== Material supplied ==

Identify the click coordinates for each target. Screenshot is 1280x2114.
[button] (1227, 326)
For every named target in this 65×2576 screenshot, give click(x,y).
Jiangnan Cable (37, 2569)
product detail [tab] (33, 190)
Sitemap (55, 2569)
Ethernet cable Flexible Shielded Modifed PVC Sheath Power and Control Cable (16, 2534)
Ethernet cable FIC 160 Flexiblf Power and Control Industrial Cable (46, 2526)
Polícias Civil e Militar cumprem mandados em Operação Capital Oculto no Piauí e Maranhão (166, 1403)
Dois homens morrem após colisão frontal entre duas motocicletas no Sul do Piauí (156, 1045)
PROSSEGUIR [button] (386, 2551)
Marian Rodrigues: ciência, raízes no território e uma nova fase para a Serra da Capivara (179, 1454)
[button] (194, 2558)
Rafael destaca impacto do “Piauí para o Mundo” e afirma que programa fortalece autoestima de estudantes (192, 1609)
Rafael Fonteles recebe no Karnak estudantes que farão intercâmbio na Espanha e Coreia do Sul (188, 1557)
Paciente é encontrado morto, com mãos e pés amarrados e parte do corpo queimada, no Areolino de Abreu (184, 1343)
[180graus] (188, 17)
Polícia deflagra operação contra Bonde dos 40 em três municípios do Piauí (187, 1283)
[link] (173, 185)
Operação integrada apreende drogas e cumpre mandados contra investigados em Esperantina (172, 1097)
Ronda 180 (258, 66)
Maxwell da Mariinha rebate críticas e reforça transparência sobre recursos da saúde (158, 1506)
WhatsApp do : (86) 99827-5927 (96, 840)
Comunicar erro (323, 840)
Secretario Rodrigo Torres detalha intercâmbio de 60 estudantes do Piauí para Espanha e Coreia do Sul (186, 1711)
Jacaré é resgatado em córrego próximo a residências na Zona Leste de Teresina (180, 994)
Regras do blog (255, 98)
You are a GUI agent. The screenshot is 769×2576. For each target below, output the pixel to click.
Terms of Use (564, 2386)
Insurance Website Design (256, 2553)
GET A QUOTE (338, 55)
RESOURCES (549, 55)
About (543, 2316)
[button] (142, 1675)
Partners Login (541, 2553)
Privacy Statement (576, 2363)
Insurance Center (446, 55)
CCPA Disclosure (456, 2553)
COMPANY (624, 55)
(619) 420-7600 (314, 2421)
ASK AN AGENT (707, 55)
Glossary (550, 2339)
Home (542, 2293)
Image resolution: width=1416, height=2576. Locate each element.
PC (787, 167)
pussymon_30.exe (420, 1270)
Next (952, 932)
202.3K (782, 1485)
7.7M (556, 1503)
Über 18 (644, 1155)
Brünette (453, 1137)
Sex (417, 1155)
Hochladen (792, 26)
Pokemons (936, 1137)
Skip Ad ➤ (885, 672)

===

• **What the task asks**
Transcribe only the trailing portion of the entries above: the line that contains "You are a GUI" and each line after it.

• **Task response**
You are a GUI agent. The screenshot is 769×2576. For each target below, output the pixel to click.
Terms of Use (564, 2386)
Insurance Website Design (256, 2553)
GET A QUOTE (338, 55)
RESOURCES (549, 55)
About (543, 2316)
[button] (142, 1675)
Partners Login (541, 2553)
Privacy Statement (576, 2363)
Insurance Center (446, 55)
CCPA Disclosure (456, 2553)
COMPANY (624, 55)
(619) 420-7600 (314, 2421)
ASK AN AGENT (707, 55)
Glossary (550, 2339)
Home (542, 2293)
Image resolution: width=1416, height=2576. Locate each element.
PC (787, 167)
pussymon_30.exe (420, 1270)
Next (952, 932)
202.3K (782, 1485)
7.7M (556, 1503)
Über 18 (644, 1155)
Brünette (453, 1137)
Sex (417, 1155)
Hochladen (792, 26)
Pokemons (936, 1137)
Skip Ad ➤ (885, 672)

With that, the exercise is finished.